Il Bandello al molto magnifico


messer Gherardo Boldero salute


Quanto siano grandi e perigliose le passioni de l’amore che in delicato e molle petto fondano le lor radici, oltra che tutti gli scrittori con molte ragioni mostrino quanti mali ne seguano, si vede molto meglio tutto il dí per i varii effetti di morti ed altri danni che ci nascono, che tutti procedono perché l’uomo non sa amare, ma a poco a poco si lascia da un fuggitivo piacer velar gli occhi e talmente dal concupiscibile appetito trasportare che volendo poi ripigliar il freno de la ragione e voltarsi a dietro, ha assai che fare e il piú de le volte si vede andar in rovina.

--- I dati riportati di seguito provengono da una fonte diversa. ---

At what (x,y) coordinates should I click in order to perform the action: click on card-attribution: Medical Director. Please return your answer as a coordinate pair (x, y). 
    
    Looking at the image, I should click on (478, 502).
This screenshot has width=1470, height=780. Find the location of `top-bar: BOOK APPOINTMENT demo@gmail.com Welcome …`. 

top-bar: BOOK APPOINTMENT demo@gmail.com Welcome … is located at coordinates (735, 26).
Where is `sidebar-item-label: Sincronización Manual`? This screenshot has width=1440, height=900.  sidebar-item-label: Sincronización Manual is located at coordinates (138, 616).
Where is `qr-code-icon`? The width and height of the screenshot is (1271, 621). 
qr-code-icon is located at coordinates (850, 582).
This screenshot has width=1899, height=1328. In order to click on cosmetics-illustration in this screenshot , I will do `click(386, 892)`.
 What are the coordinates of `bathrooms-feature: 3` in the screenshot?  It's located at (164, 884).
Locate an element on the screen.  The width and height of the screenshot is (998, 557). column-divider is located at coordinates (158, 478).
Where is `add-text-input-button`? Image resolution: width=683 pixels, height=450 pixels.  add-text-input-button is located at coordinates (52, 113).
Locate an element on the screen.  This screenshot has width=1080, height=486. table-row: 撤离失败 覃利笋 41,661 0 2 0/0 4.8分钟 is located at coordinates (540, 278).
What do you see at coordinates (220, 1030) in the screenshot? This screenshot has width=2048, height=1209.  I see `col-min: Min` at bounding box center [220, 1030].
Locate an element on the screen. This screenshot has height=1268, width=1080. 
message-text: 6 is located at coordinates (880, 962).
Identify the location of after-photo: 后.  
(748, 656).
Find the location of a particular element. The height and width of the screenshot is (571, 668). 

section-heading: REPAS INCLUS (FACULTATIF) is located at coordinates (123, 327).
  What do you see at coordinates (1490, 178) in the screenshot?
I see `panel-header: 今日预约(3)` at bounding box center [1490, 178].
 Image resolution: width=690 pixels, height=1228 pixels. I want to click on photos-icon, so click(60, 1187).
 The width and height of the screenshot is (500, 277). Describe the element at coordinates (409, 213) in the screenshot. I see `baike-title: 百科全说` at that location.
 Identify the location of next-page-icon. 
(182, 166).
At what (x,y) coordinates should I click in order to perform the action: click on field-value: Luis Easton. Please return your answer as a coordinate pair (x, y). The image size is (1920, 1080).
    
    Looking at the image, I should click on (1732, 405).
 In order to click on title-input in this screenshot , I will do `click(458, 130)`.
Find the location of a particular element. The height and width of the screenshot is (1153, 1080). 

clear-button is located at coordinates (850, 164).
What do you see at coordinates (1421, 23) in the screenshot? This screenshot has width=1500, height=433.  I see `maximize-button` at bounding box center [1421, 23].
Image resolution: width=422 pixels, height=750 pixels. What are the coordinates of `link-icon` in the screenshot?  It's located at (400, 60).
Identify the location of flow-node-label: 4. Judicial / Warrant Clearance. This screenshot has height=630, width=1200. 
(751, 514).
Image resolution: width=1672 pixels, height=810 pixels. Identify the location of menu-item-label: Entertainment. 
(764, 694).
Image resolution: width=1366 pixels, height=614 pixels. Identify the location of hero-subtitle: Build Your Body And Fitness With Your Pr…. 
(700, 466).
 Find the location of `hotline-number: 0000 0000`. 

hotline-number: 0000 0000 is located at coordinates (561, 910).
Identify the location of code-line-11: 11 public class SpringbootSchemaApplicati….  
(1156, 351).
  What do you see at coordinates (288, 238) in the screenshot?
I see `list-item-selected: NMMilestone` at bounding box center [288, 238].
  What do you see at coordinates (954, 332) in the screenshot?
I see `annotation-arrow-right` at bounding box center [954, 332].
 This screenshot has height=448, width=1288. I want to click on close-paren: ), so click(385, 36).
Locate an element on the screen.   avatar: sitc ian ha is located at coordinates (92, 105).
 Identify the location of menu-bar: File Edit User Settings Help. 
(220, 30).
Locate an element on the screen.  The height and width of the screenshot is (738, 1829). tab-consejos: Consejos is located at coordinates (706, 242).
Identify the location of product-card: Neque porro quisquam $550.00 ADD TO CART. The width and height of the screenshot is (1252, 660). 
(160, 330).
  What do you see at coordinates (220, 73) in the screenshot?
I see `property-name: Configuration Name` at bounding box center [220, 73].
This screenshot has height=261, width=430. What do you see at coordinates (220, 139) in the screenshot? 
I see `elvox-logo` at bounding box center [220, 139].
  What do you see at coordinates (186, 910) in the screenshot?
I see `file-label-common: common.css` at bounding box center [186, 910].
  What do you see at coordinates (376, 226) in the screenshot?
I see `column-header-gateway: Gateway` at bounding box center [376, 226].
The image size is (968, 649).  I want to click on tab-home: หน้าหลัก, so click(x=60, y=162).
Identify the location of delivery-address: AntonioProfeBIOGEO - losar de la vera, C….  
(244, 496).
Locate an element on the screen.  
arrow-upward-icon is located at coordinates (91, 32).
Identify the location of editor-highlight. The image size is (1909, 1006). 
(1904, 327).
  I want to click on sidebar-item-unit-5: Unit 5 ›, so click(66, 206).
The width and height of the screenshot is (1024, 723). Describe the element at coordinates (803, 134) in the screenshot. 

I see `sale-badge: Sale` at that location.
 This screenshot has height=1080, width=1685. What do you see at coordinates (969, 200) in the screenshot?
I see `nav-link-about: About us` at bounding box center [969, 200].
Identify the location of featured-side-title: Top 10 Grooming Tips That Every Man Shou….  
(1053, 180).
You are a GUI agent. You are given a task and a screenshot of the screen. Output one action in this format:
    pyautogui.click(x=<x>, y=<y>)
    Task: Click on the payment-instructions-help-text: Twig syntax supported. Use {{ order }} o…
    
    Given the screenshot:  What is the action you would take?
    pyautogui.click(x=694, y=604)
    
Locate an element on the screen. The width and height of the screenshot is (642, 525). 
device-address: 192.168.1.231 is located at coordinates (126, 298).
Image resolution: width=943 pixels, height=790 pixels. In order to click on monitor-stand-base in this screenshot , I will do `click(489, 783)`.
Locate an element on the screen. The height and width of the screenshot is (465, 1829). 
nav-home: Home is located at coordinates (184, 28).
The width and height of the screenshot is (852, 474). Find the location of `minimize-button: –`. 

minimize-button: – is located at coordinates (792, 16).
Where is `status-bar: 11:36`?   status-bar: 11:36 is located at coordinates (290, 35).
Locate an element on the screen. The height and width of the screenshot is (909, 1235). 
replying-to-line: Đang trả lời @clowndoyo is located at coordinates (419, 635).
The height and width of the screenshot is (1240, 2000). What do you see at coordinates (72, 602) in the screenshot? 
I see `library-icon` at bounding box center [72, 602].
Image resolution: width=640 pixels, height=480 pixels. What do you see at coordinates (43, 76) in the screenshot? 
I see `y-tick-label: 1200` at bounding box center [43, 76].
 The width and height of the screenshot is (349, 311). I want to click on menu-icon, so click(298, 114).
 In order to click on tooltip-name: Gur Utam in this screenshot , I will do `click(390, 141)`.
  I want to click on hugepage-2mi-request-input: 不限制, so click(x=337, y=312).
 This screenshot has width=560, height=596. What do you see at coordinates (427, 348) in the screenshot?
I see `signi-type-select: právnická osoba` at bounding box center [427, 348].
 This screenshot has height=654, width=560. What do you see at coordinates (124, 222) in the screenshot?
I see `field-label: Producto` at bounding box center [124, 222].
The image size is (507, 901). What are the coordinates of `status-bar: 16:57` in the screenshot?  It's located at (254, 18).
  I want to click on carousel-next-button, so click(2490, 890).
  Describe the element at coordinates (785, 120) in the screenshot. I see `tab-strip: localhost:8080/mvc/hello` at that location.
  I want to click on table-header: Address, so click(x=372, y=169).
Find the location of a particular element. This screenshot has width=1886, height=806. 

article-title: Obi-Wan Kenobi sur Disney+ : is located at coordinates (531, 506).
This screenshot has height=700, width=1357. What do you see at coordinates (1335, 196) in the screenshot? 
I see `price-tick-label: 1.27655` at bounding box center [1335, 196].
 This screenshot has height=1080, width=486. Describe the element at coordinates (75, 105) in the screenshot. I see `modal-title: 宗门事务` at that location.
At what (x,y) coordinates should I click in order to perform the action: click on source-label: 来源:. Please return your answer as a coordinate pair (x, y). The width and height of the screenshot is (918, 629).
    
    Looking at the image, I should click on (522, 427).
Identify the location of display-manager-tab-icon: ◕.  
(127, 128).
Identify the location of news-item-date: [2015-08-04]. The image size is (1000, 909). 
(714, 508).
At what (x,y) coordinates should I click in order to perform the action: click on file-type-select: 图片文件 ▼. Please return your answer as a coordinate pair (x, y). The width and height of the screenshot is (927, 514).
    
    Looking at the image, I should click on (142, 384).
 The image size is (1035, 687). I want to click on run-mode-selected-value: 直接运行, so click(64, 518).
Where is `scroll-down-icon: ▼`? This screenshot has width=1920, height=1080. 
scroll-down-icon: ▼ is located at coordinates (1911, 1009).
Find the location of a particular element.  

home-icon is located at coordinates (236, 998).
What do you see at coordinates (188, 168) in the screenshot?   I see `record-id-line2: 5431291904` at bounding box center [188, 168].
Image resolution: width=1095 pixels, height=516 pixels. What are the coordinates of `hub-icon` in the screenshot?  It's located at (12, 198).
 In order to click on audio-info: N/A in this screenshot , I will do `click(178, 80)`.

Ché se l’uomo come si sente al senso inviluppare adoperassi gli occhiali de la ragione, egli piú perfettamente amarebbe, e nel regno d’amore non si sentirebbero tanti pianti, tanti lamenti, tanti sospiri, tante strida e tante querele, ed Amore che vien chiamato fiero, crudele, spietato e traditore, si vedria esser mansueto, piacevole, pio, fedele e di tutte le vertú ornato. Ma perché piú e piú fiate s’è de le pazzie che questi sciocchi innamorati fanno parlato, e tutti i libri di tutte le lingue pieni ne sono, per ora non intendo altrimenti parlarne. Tuttavia volendo io, come debbo, qualche cosa mandarvi per gratitudine de le molte vostre da me ricevute cortesie, una novella che in queste contrade avvenne e da me fu non è molto scritta, vi mando, la quale messer Gian Antonio Gribaldo Muffa gentiluomo di Chieri, essendo in Pinarolo, a la presenza de l’illustrissimo signor Cesare Fregoso luogotenente generale di Sua Maestá cristianissima e di molti altri signori e capitani narrò. Qui per prova si vederá a quanti inconvenienti amore mal regolato meni chi lo segue, ed ancora che tutto il dí si veggiano di questi strabocchevoli casi avvenire, nondimeno molti che non metteno mente a ciò che si facciano, spesso dentro v’incappano. State sano.